We ran into a difficulties this year delivering on the goals we set out for Mighty Action Heroes and the MightyNet. Both at leadership and core team level we failed to fully grasp the complexity and scale of the unknowns present in what we were embarking on. These planning failures were compounded by waves of COVID that came through Singapore in 2022, reducing the amount of manpower available at key times. We’ve always been proud of how we look out for people and have a policy of not crunching like AAA studios, but this year has seen the longest hours we’ve had to work at Mighty Bear. Though we didn’t reach AAA hours, we were not able to fully live up to our ideals.

To address this we have hires coming for key roles, changes to how planning takes place, changes at management level, and the team now has a better grasp of what we’re doing in Web3. I am confident this will improve in the new year, but it’s something we have to keep an eye on.

Culture Focus

The team has been over-reliant on me to drive company culture and make sure things like the Employee Satisfaction survey were being carried out and the learnings acted upon. This year I was overwhelmed dealing with Fundraising, Product, Team, Partnerships, Investors, and Strategy. In 2023 I will still be involved but the day-to-day will be handled by dedicated HR and the wider Leadership team. We need to right the ship and get back to focusing on making sure things are being done the right way.

Messaging around MAH (Bear Market vibes)

Mighty Action Heroes could be one of the breakout games in Web3. In 2023 we will raise the profile of the game dramatically, and give the game the following it deserves.

Now that we can show the game off and start getting it in people’s hands, we’re in a position where we can be aggressive with scaling and bringing players into the ecosystem.

What‘s Next

Mighty Action Heroes Launch

More content for Mighty Action Heroes is coming very soon, and the game will be in Open Alpha early next year.
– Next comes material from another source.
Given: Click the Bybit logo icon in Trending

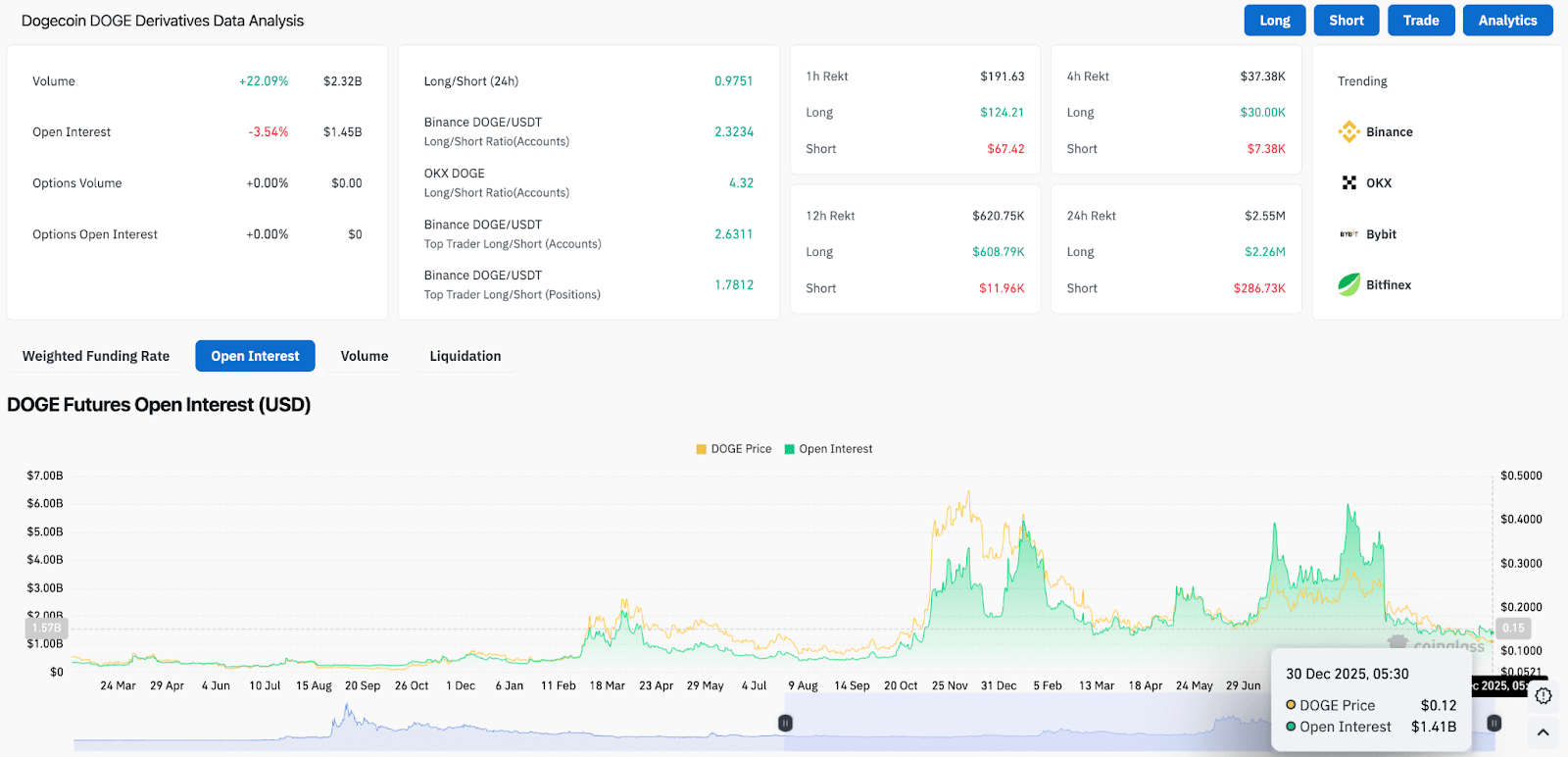Looking at the screenshot, I should point(1348,234).
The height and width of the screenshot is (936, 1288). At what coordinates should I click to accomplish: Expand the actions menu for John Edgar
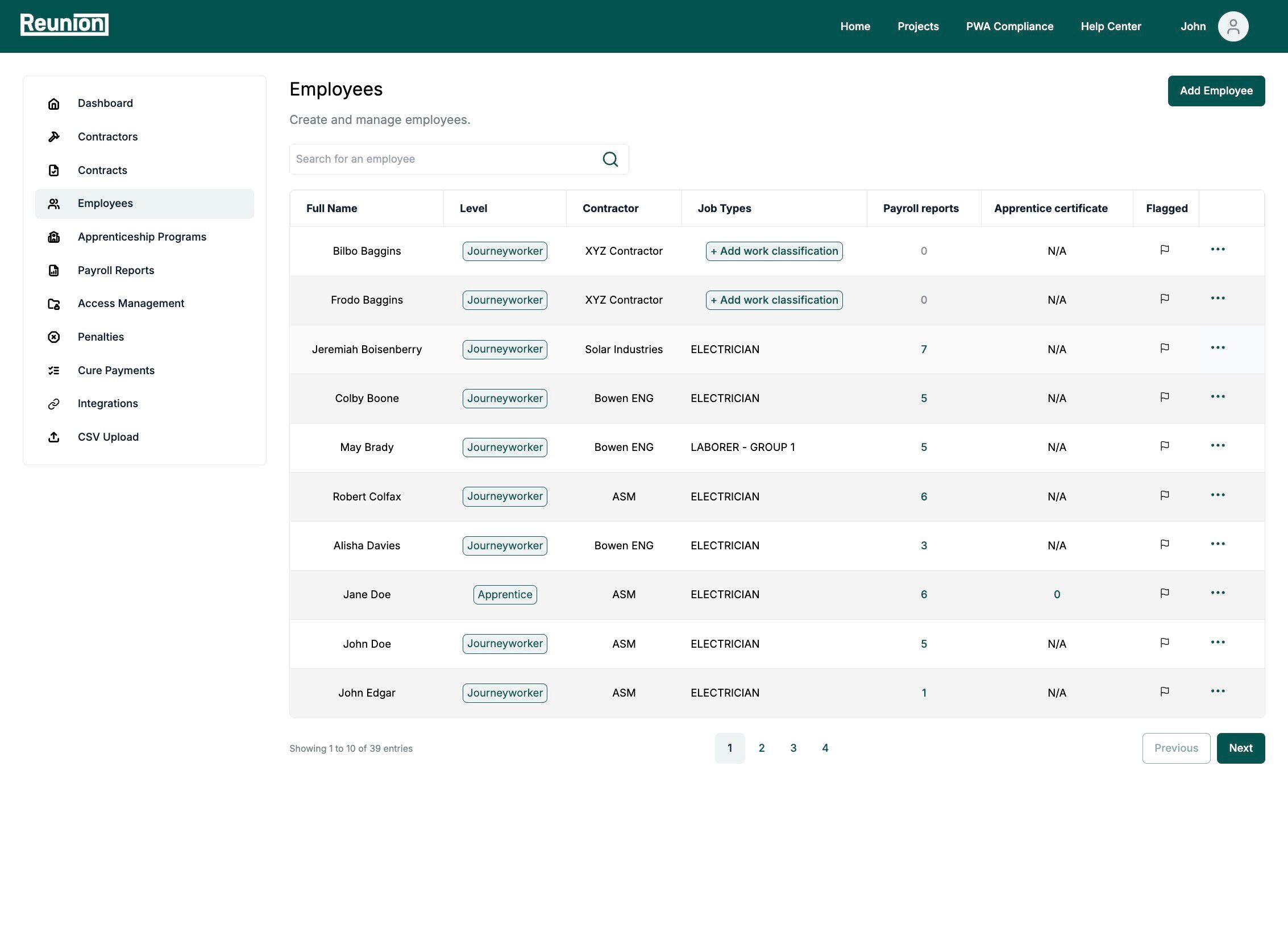click(1218, 691)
Excited to start getting the game in the hands of our fans and building with you all.

MightyNet Game 2

What comes after Mighty Action Heroes? We have some fun ideas we’re going to start riffing on next year. Who knows, maybe it could even be Disney Melee Mania style collab with another brand!?

Infrastructure And Tooling

Part of the reason this year has been so tough is that we were building the tools and expertise as we went along. We’ve built a pretty cool set of tools for upcoming digital collectible launches and we’re now starting to expand on it. We have an incredible roadmap of tools and new things we want to do with Digital Collectibles and we’re going to start showing this off in 2023. We might even be able to start sharing these tools and building together with other studios.

Closing Thoughts

2022 was without a doubt our most challenging year, but it was arguably also the year we grew the most both as professionals and as people. It’s been a bruising year but I feel we’ve come out of this calmer, more confident, and better equipped to deal with the challenges 2023 will throw at us.

Thank you to everyone who was a part of this journey in 2022. Be you a team member, someone who lives with a team member, a mentor, investor, business partner, supporter, and of course the members of our wonderful community. I’m tremendously grateful to be building alongside all of you. Thank you for everything you do.